Louise Sylvan, who has a long track record in consumer advocacy and policy, has the gig, with a five-year contract. (However, the Agency’s website still features the acting ceo Lisa Studdert – perhaps this indicates the appointment is not immediately effective?)
According to Australian Ageing Agenda, Sylvan’s previous roles include Productivity Commissioner, deputy chair of the Australian Competition and Consumer Commission, chief executive of the Australian Consumers’ Association (Choice) and President of Consumers International.
She has also served on the OECD Consumer Policy Committee and nationally on the federal government’s Expert Group in Electronic Commerce and the Australian Statistics Advisory Council to the ABS. She is Deputy President of the Council of the Medical Foundation of the University of Sydney, and on the Board of the Diplomacy Training Program established by The Hon Jose Ramos Horta.
The Agency was established on 1 January 2011 – just over two years after the Council of Australian Governments (COAG) agreed to establish the Agency, as part of the National Partnership Agreement on Preventive Health (Prevention NP).
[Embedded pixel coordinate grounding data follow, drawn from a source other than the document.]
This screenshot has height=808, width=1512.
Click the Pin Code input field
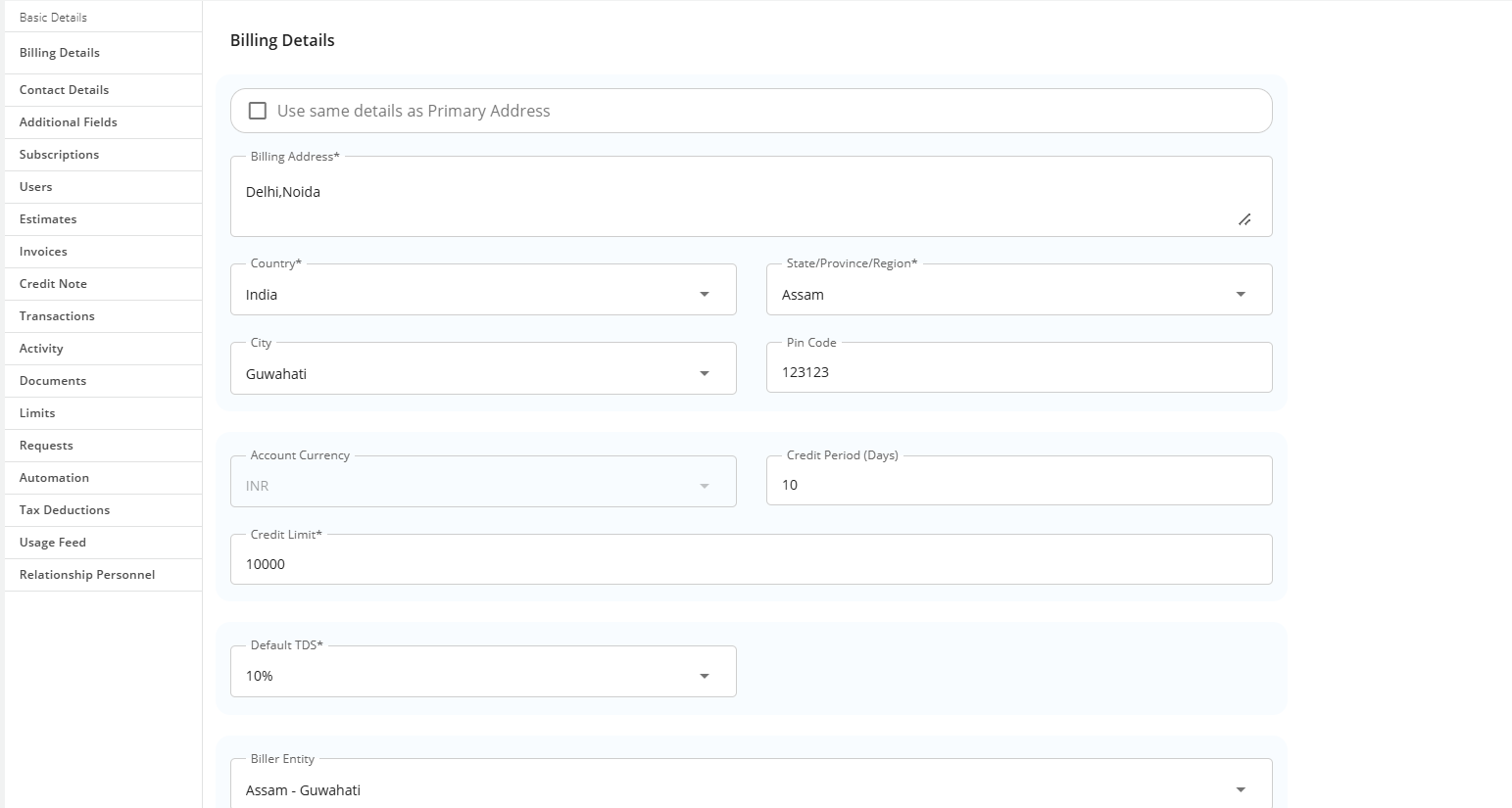click(1018, 372)
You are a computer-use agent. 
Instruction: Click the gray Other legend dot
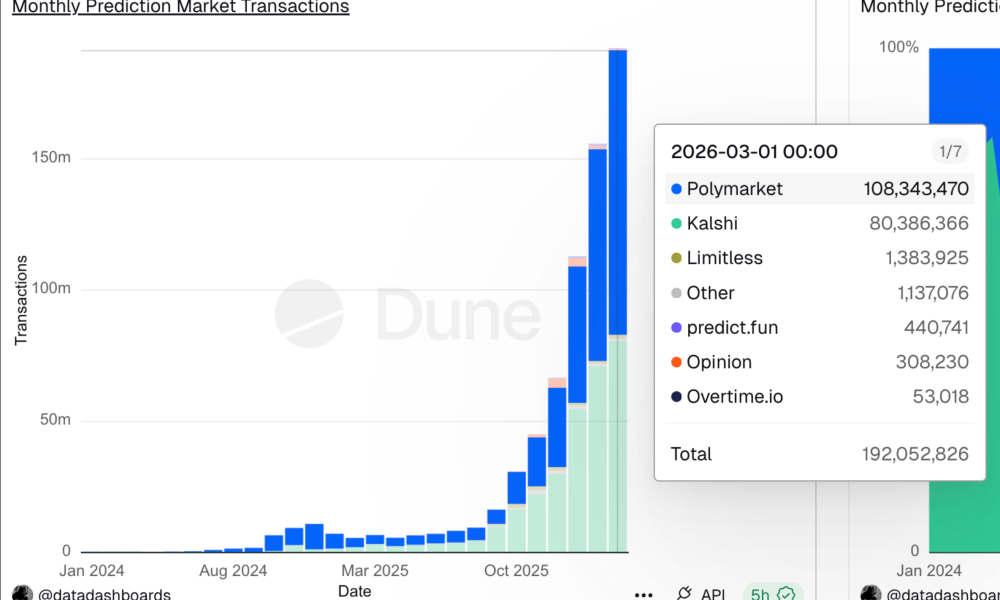[674, 293]
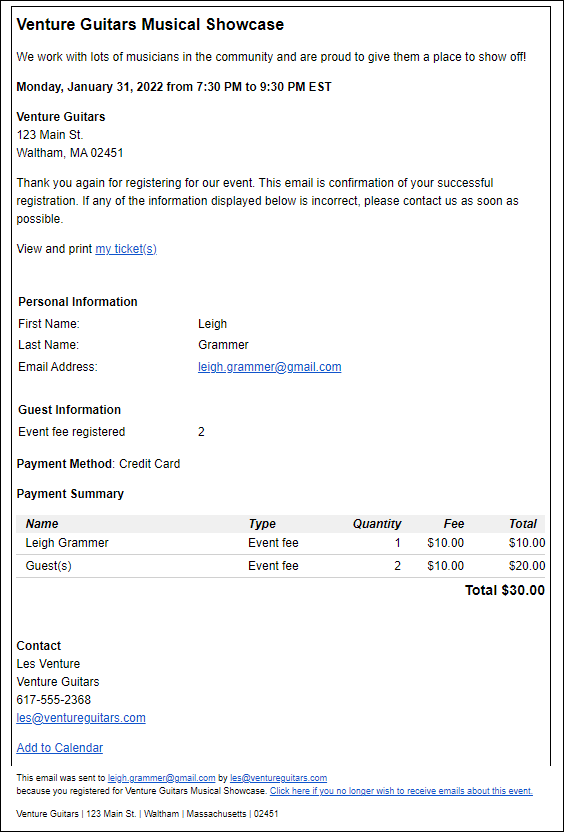Click the leigh.grammer@gmail.com address under Personal Information
The image size is (564, 832).
click(270, 367)
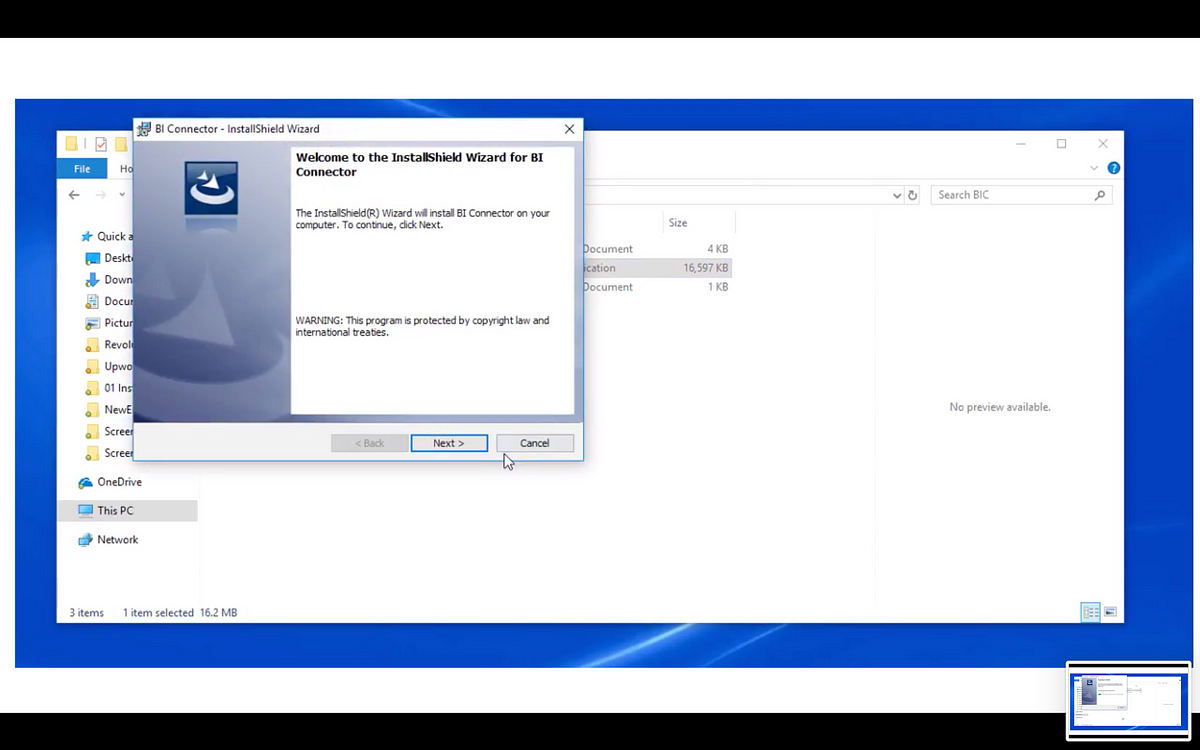This screenshot has width=1200, height=750.
Task: Switch to large icons view layout
Action: pyautogui.click(x=1110, y=612)
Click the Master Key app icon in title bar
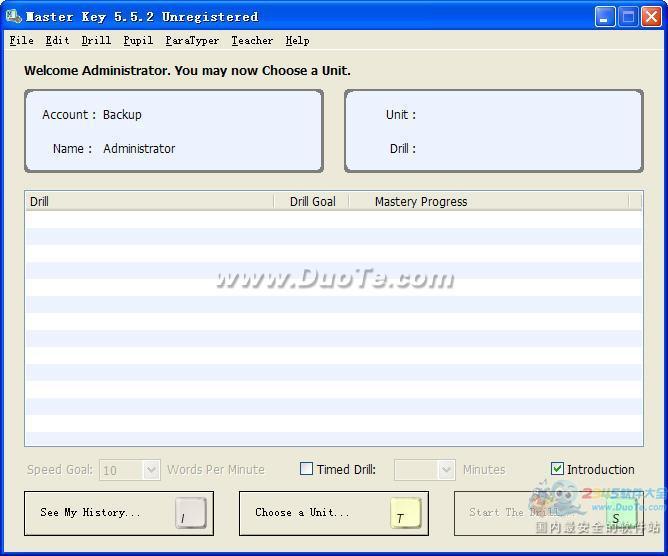The height and width of the screenshot is (556, 668). point(13,16)
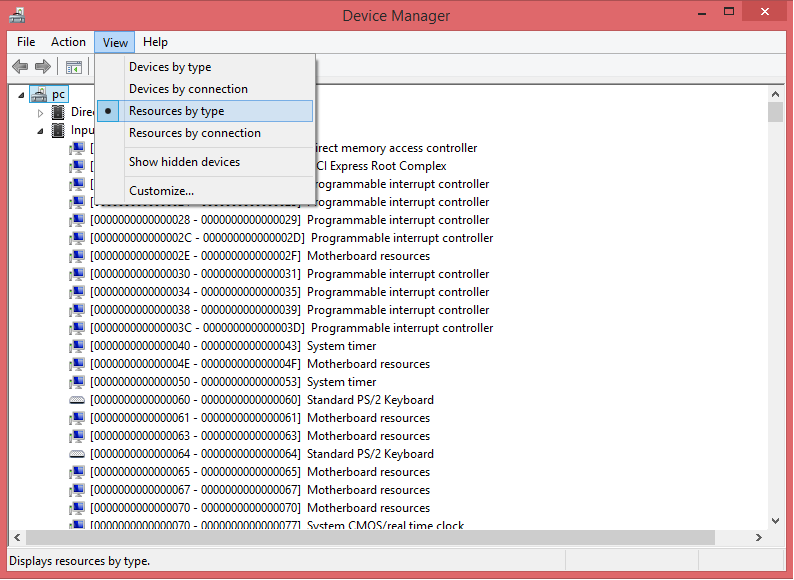Click the show/hide console tree icon
Image resolution: width=794 pixels, height=580 pixels.
tap(73, 67)
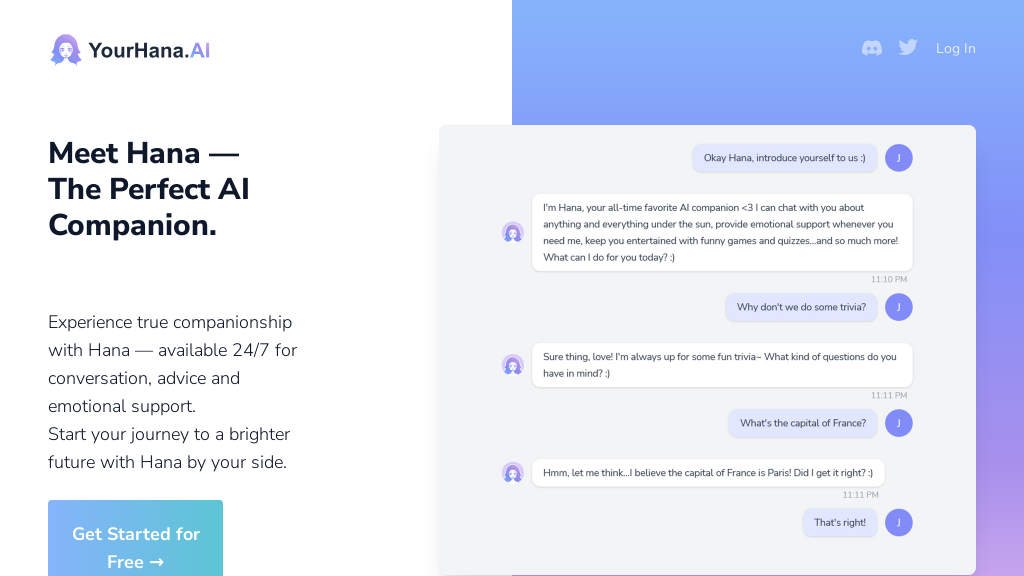The height and width of the screenshot is (576, 1024).
Task: Click the J user avatar next to 'Okay Hana' message
Action: point(898,158)
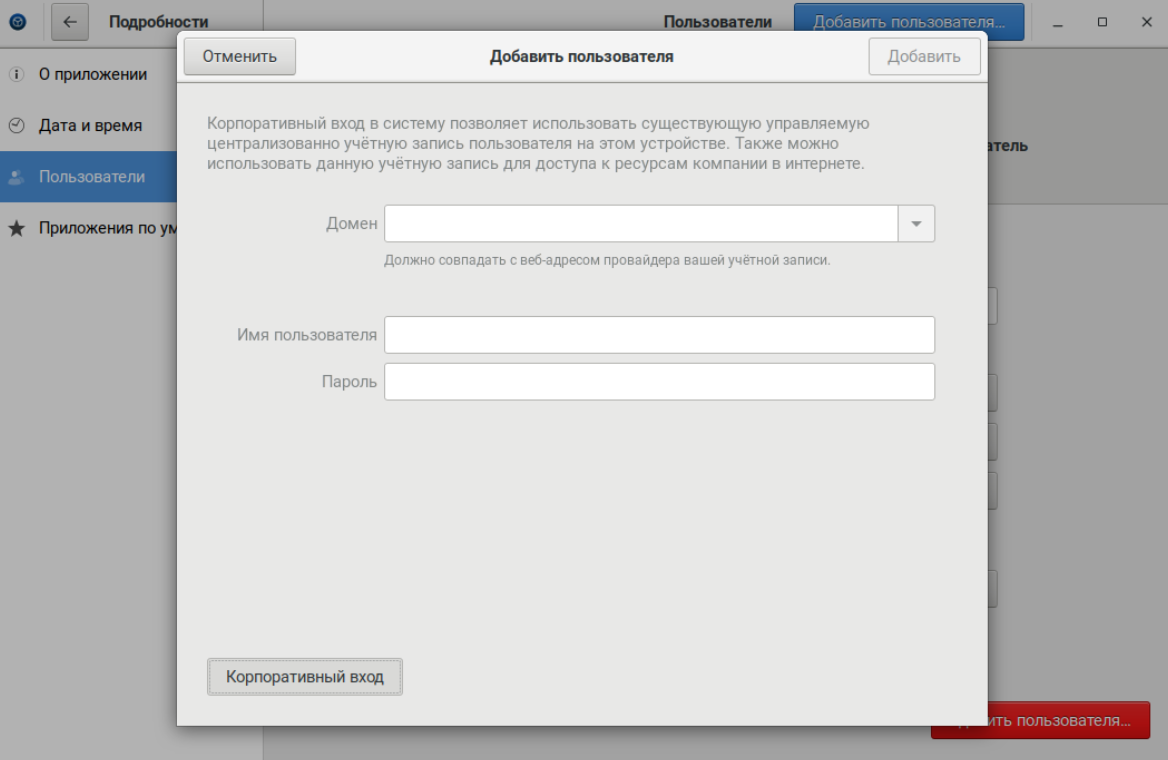Select Дата и время in the sidebar
Screen dimensions: 1168x760
[90, 126]
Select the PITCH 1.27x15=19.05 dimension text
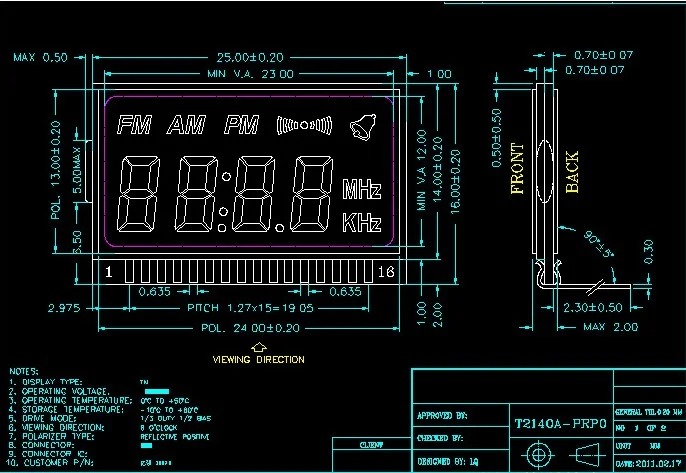This screenshot has width=686, height=473. point(250,308)
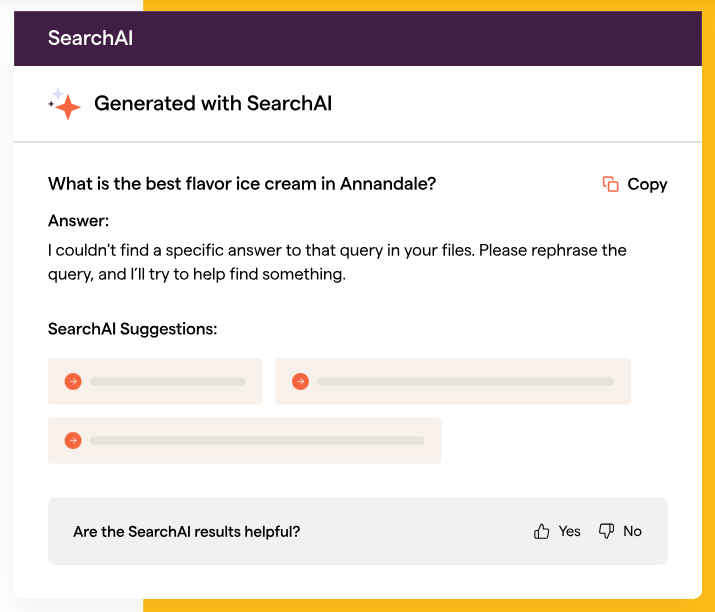
Task: Click the first suggestion's orange arrow icon
Action: [73, 381]
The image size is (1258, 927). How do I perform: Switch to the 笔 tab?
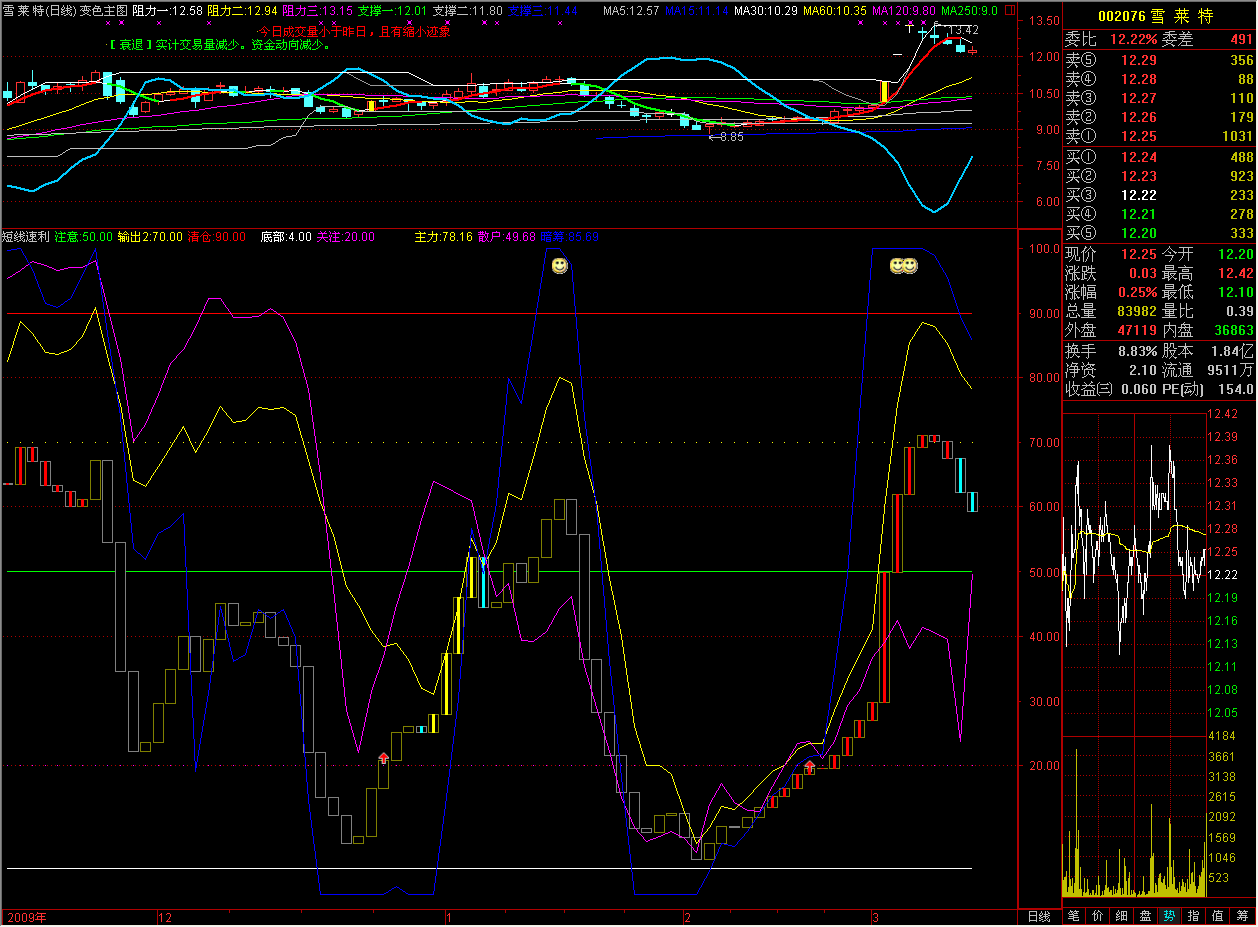point(1074,916)
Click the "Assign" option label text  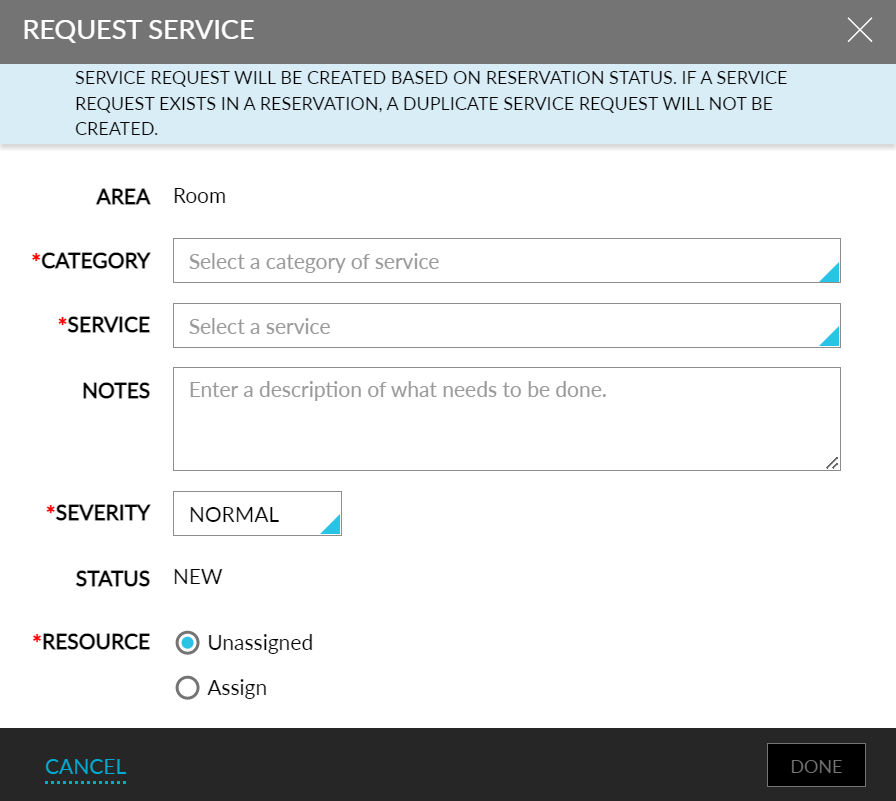pyautogui.click(x=237, y=688)
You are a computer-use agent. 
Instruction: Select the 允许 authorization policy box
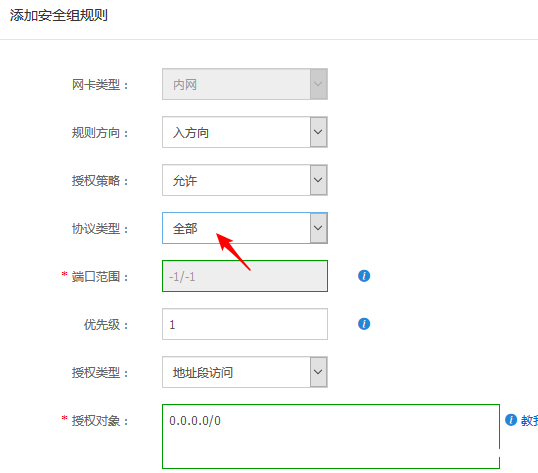tap(245, 180)
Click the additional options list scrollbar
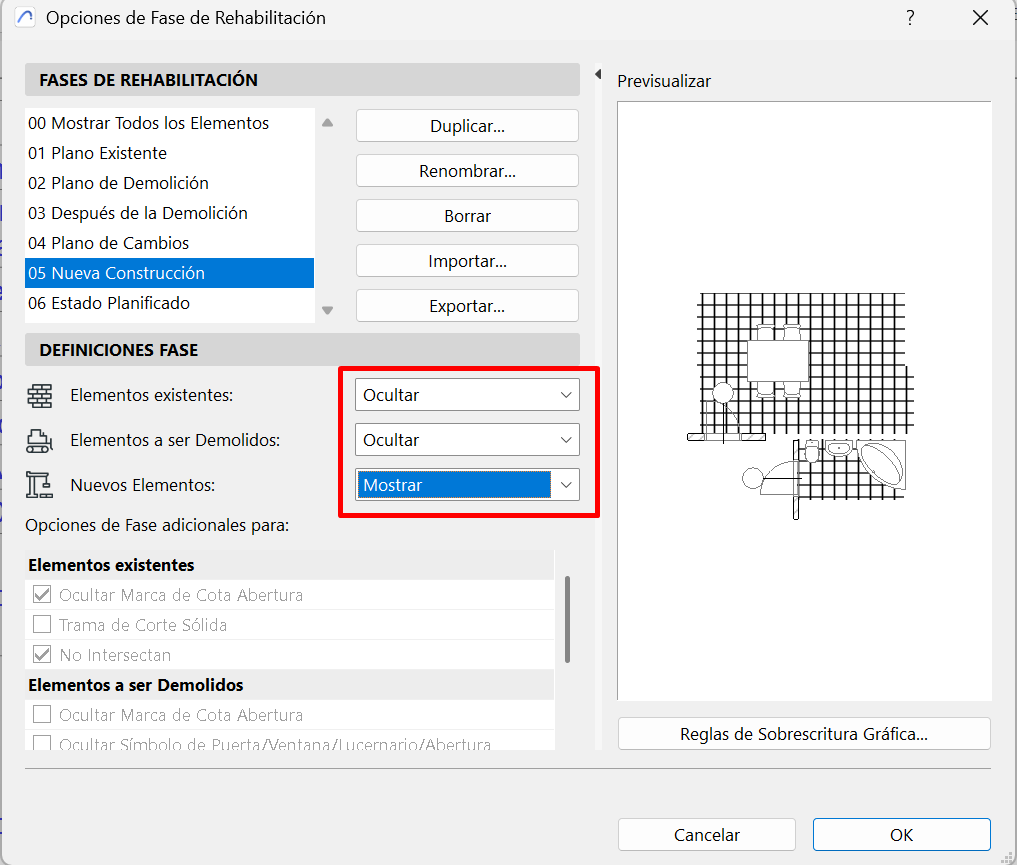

The National Preventative Health Taskforce and the National Health and Hospitals Reform Commission also recommended that such an agency be established.
- national-level social marketing campaigns targeting obesity and smoking;
- a preventive health research fund focusing on translational research to support policy development; and
- an audit of the preventive health workforce available to support the implementation of the settings-based interventions funded through the Prevention NP and a strategy to address any identified gaps.
Membership of the Agency’s advisory council has been announced – though they “cannot give any directions to the CEO” – as has the membership of its research committee. But the national evaluation advisory committee is not yet appointed, at least not according to the website.
Governance arrangements are detailed here and in summary:
The CEO is responsible for managing the agency and is directly accountable to the Minister for Health and Ageing (the Minister) for the financial management of the agency and to the Australian Health Ministers’ Conference (AHMC), via the Minister, for the agency’s performance against agreed five year strategic and annual operational plans.